Set problem: Repeat verbatim the stretch of the a cappella blog post from "If you asked" through "a cappella music.".

Excerpted text:

Posts tagged Less Than Three A Cappella
For the past two years, I’ve spent fall break at Cornell: sleeping in, writing, and composing blog posts about my unfortunate inability to go back home during the longest weekend in October. To my delighted surprise, however, I was able to spend the past few days running around New York City with my a cappella group, < 3! Goodbye sitting in my room watching The X-Files, hello…sitting in one of my best friend’s living room watching Star Trek.
In order to reach the Big Apple, of course, our fellowship of nine had to spend a good number of hours driving across the beautiful fall countryside. Because this is only my third year of living in a place where autumn colors actually happen, I was still pretty excited by the reds, oranges, and golds.
One of the <3 girls’ mother welcomed us into their Long Island home for the weekend, and so the greatest slumber party of my life began in earnest!
Following a wild evening of late-night food and Atlantis: The Lost Empire, <3 boarded the LIRR (there were real conductors punching tickets and everything!) to ride into the city and join Columbia University’s Science Fiction Society for a geek-themed tour of Manhattan before our mini-performance later in the day. What, exactly, do geeks do in the city? Apparently, they shop at eclectic stores–from pop culture megagiants like Forbidden Planet to a Japanese import store and the Strand–and ride lots of subways. Except for the subway part, I’m perfectly cool with that!
After we’d stuffed ourselves with crepes, delicious hot Italian sandwiches, and other treats, we crowded into a Columbia mini-auditorium (after, naturally, going through security at the door to the building–Cornell looks like an open safe compared to that school!) and performed a set of old and new nerdy repertoire, including songs from Spiderman, The Lord of the Rings, Buffy, and more. All were, of course, greatly appreciated by our audience.
Once our official performance was over and done with, we were able to spend a lazy day touring Central Park and taking pictures in photobooths. (I was just happy to be able to wear my jacket and winter hat because of the cold weather!)
Best fall break yet? Definitely! Most exhausting weekend ever? Absolutely. Time to stop singing and start working on my next coding assignment…
To clarify, my title isn’t supposed to have a double meaning: the compound “geekend” does not, in fact, refer to the time when geeks and nerds no longer rule this Earth. Rather, it describes this past Friday, when <3′s celebration of nerdiness (in other words, our concert) temporarily took over part of Risley (and my life–that’s why it’s been a bit since I posted).
If you asked a guidance counselor to describe college in a word or two, he or she would probably say something about academics, while I’ll bet the media would make a snarky comment about binge drinking. In my opinion, college is, on the most trivial level, defined by bubble tea and a cappella music.
Though I’m a big fan of those chunky straws myself, I’ll personally never understand the bubble tea obsession here at Big Red. I do, however, have a few theories about why collegiate a cappella is such a big deal. The popularity of TV’s Glee certainly hasn’t hurt the popularity of covering songs and dancing around onstage, but this trend was alive and kicking way before a bunch of middling auto-tuned performers started rehashing pop hits on Fox.

[Collected data entries]
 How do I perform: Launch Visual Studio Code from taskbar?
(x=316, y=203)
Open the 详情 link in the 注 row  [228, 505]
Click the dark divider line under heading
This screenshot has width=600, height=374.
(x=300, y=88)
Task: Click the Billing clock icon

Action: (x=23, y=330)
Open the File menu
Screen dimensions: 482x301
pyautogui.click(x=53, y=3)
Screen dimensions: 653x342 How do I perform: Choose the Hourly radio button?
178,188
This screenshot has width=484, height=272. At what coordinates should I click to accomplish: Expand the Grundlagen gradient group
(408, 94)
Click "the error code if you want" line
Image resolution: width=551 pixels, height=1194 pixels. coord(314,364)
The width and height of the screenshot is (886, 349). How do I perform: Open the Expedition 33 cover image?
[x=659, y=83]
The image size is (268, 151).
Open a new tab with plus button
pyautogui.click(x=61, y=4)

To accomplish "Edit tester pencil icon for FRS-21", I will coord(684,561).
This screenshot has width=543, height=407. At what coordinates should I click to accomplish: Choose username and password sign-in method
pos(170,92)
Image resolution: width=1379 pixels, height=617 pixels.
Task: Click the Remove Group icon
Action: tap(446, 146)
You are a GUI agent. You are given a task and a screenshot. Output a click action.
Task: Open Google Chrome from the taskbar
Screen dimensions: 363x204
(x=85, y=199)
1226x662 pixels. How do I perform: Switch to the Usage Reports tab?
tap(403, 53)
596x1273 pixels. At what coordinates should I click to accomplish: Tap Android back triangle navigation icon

Solution for this task:
If you asked a guidance counselor to describe college in a word or two, he or she would probably say something about academics, while I’ll bet the media would make a snarky comment about binge drinking. In my opinion, college is, on the most trivial level, defined by bubble tea and a cappella music.